Code:
* osman has joined #compression
<osman> hi everyone!
<osman> Hi "the respective bot" and Shelwien :)
* PAQer has joined #compression
* PAQer has quit IRC (Quit: Page closed)
* toffer has joined #compression
* Lasse has joined #compression
<Lasse> heyo
<Lasse> quicklz author here :)
<Lasse> gonna bbl
* Lasse has quit IRC (Client closed connection)
* Lasse has joined #compression
<osman> see you all
* osman has quit IRC (Quit: Page closed)
<Shelwien> damn, and I was sleeping...
<Shelwien> Somebody should have asked what osman is doing now ;)
* toffer has quit IRC (Quit: Page closed)
<Shelwien> ...
<Shelwien> as to qpress btw
<Shelwien> do you have any specific experience as to optimizing file i/o on windows?
<Shelwien> Lasse?
<Shelwien> qpress seems to be a rather rare example of an open source compressor with async i/o
<Shelwien> but its very "general"
<Shelwien> and I think it might be possible to further improve the speed under windows
<Shelwien> couldn't find any informative posts on that though
<Lasse> yeah, have a deal of trial-and-error experience
<Lasse> how would you optimize it?
<Shelwien> well, windows has some special i/o modes
<Shelwien> overlapped i/o for example
<Shelwien> and actually its a very complicated task
<Shelwien> as there're different optimal solutions for different cases
<Shelwien> one example is that when you call fwrite()

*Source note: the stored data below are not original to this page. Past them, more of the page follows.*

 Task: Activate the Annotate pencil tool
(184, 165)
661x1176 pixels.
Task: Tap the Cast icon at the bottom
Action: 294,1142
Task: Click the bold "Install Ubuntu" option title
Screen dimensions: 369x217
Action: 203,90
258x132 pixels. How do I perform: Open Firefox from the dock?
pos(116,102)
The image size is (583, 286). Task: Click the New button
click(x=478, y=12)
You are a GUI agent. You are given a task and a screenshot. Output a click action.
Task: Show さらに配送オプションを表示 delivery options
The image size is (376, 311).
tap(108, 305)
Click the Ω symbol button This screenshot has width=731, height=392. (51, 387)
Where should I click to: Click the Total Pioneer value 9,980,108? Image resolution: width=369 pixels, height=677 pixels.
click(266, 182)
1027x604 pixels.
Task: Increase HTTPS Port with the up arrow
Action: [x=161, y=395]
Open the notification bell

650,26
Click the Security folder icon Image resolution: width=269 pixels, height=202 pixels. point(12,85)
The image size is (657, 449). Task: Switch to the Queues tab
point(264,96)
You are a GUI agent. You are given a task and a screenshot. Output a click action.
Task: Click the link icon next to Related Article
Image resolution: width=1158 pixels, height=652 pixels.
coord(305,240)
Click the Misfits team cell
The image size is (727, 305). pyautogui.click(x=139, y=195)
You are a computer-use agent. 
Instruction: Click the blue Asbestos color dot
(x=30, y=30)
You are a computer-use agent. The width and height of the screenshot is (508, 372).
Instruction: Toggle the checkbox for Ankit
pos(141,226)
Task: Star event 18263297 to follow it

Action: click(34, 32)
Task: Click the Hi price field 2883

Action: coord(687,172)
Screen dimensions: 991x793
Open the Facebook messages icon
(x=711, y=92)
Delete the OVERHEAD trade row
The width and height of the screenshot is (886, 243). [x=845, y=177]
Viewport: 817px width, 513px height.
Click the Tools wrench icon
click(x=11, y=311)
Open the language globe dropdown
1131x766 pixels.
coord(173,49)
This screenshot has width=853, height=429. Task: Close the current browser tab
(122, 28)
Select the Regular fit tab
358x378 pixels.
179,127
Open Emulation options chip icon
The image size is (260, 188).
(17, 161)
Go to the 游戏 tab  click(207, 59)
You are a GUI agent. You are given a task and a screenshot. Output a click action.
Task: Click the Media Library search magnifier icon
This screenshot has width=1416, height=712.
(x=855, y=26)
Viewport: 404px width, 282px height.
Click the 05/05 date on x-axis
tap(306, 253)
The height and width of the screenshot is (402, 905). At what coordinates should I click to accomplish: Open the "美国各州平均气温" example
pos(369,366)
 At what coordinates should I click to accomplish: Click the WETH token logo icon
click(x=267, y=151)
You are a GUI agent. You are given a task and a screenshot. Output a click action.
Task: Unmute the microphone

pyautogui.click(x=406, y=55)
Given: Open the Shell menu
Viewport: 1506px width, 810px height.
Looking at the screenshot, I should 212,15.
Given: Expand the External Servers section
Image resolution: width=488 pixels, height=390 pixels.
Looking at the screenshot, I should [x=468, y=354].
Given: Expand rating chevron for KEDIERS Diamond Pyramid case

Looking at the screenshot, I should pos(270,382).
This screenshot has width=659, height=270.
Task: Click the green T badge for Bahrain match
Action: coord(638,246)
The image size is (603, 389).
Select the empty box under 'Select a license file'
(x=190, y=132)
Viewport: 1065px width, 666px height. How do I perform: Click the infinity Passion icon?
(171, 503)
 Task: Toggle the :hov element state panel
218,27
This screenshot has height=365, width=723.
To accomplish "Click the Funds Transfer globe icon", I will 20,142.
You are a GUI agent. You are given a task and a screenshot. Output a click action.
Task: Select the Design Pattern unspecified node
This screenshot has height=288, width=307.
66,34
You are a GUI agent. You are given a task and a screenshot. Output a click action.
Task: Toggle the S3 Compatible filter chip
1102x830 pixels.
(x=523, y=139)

<Shelwien> it executes some standard library wrapper
<Shelwien> then goes to kernel32.dll and executes one more wrapper
<Shelwien> then to ntdll.dll and one more wrapper there, with int 2E/syscall/sysenter in it
<Shelwien> then stack arguments get copied to ring0 stack
<Shelwien> and some more weird stuff happens, until
execution reaches the filesystem driver and then hdd
driver
<Shelwien> and that's only one direction - i/o via a custom driver might be really noticeable faster
<Shelwien> (of course not on hdd level though, as completely ignoring windows caches is bad too)
<Shelwien> ...
<Lasse> FILE_FLAG_OVERLAPPED? tried that one, it has
problems depending on security settings, such as on NT and
Vista Home, where Windows starts a lazy writer that mucks
up everything
<Lasse> i'm not gonna touch FILE_FLAG_OVERLAPPED again :)
<Shelwien> well, i'd try
<Shelwien> for an example, there's this thing called XBMC
<Lasse> "XBMC Media Center"?
<Shelwien> XBox Media Center
<Shelwien> yeah
<Shelwien> its all skin-driven
<Shelwien> and has a pretty large skin archive to load
<Lasse> but what about it? :)
<Shelwien> (with images compressed with LZO btw)
<Shelwien> and it uses overlapped i/o ;)
<Lasse> ah
<Lasse> ok
<Lasse> but xbox probably don't have these security settings (forgot their names)
<Shelwien> XBMC is ported to windows/linux/macos
<Shelwien> well, and another thing is memory-mapped files
<Shelwien> and then the thing i wanted to talk about next ;)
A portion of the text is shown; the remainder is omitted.